Im Feuer der Psalmen

Autor: ehemaliges Mitglied

>.... Bibliothek im Gewölbe oberhalb der Kirche:


Stephanus Reyntjes-Vorberg:


"Im Feuer der Psalmen des Herrn"

Oder

Wenn dem Chorgeist die Luft wegbleibt



Vorn in der funkelnd durchglühten Apsis, die herrliche Vorbereitung:

Ein großer Chor stellt sich auf.

Schöne Gestalten, liebliche Körper mit weltberühmte Stimmen. Perlende Choräle fließen von sanften Lippen. Frauen in langen, schwarzen Röcken und weißen, bis zur Hüfte fallenden Chorhemden mit pludrigen Rochett-Ärmeln. "Groß sind die Siege des Herrn."

Werden sie vom weißhaarigen Mann dirigiert:
"Und jetzt aber besser, weicher, intonabler.
So, wie, so - ja: züngelnder, flammabler! Ist doch Pfingsten! - Herrlich-herzlicher: Der Bischof soll erbeben, wenn wir diesen Psalm intonieren:

"Heil, David, Heil,
Der die Philister schlug!
Strahlender du des Herrn!
Leuchtender heller dein Stern
des strahlenden Feuers.
Tausend Saul erschlug,
Aber zehntausend David!"


Zwischen den sich rhythmisch wiegenden Sängerinnen kriecht her und hin ein flinker Knirps. "Kleiner Geist, du, Kevin! Darfst mit, wenn du lieb bist!" "Zur Kirche? Äh!" - "Da fahrn wir nachher ins Park-Resto zu Paps…!"
"Yeah! - Wow!"

Keine Sängerin nimmt Notiz von ihm.

Hier tut sich ihm ein Gasse auf, dort schließt sich wieder die Reihe. Das Kerlchen ist gerade hindurchgehuscht.

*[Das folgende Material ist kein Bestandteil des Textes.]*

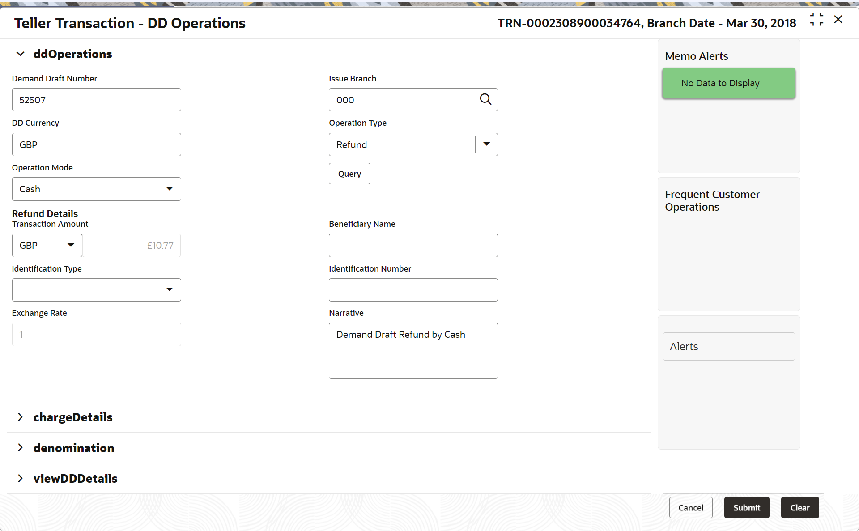
Task: Close the Teller Transaction dialog
Action: pyautogui.click(x=838, y=20)
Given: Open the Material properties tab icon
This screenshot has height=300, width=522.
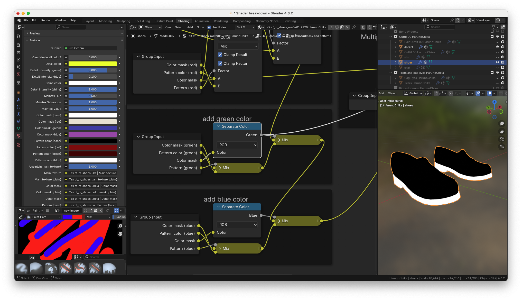Looking at the screenshot, I should click(18, 136).
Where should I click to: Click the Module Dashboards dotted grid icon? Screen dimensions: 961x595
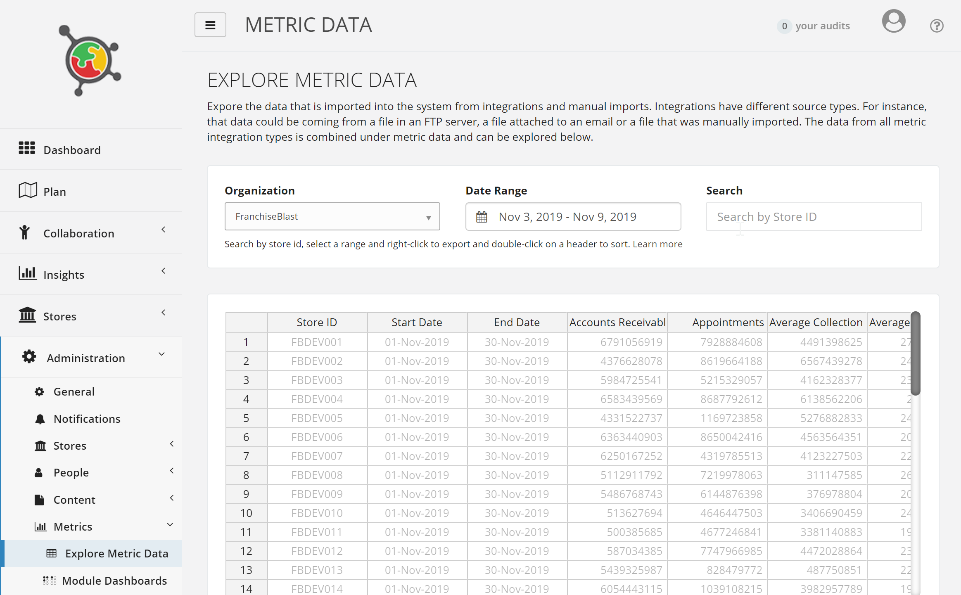click(x=50, y=581)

Unterm Gesang findet es Platz. Es rudert mit den Armen, brummbrumm. Umkreist die Frauen, die hehre singen und ihre Oberkörper wiegen, ihre Köpfe. „Groß sind die Siege des Herrn. Hallelluja!“

Zwei gebrochene Laiber Brot liegen auf einer Stufe, im Leinenweiß. Milch im Becher daneben.
Da setzt es sich hin, holt Zündhölzer aus seinem Jäckchen, schlägt ein Feuerchen, das rasch, unbemerkt vom Kantor und seinen Frauen, hochschlägt, die Kleider und die Leiber erfaßt, alles verbrennen will.
Die Flammen ziehen hoch, als wollten sie in den Himmel aufsteigen. Fensterscheiben platzen, Altar, Gestühl, Kanzel knacken, knarren, stöhnen ob der Hitze.

Die Kirche der Augustiner-Chorherren wird im vorderen Teil von glühend brünstig steigenden Flammen, einem Heer von stichelnden Zungen, niedergemacht.

Chor, Altarraum, Kanzel, die feste Burg, brennen nieder, bevor noch die Feuerwehrhauptleute Feuer rufen können. Das Langhaus des einschiffig himmelhohen Kirchenraumes glüht platzend und berstend aus, versinkt in brodelnd-stiebender Funkenasche, Stunde für Stunde.

Nachbrunst vollzieht sich in Geprassel pfingstlichen Züngelns. Stille dann.

Die zum abenddunklen Westen gelegene Orgelempore ist unversehrt geblieben, schwarz verblockt; die Mauern klaffend, ungeschützt vor Wind und Wetter und den Objektiven aller herangeschafften Kameras, der verstörte Kirchenraum wund und bloß.
Bis fleißige Menschen aus den umliegenden Dörfern und Bauernhöfen kommen und nehmen auf die Arbeit, die betenden Mühen. Sie planen, zeichnen, sägen, mauern, hämmern, schütten Beton, setzen brandrote, heimische Klinker; ziehen geborstene Stützpfeiler hoch und rüsten das Dach ein, setzen Blitzableiter. Die erhalten gebliebene Kirche mit Portal und Orgelwerk auf der Empore wird rekonstruiert und gereinigt; Etagen, Treppenhäuser, Feuerlöscher mit Polyäthyl-Irgendwas ziehen ein. Menschlein steigen schweigend in die kleine Wohnburg, die Kirchenfeste: Alte, Berber, Arbeitslose, Obdachlose und Psychotiker - Querulanten; ein gemischtes Völkchen besiedelt den Kirchenruine.
Die Menschen verstummen noch am ersten Tag, sagen aber ihren Kindern: Wir müssen froh sein. Hier wohnen zu dürfen!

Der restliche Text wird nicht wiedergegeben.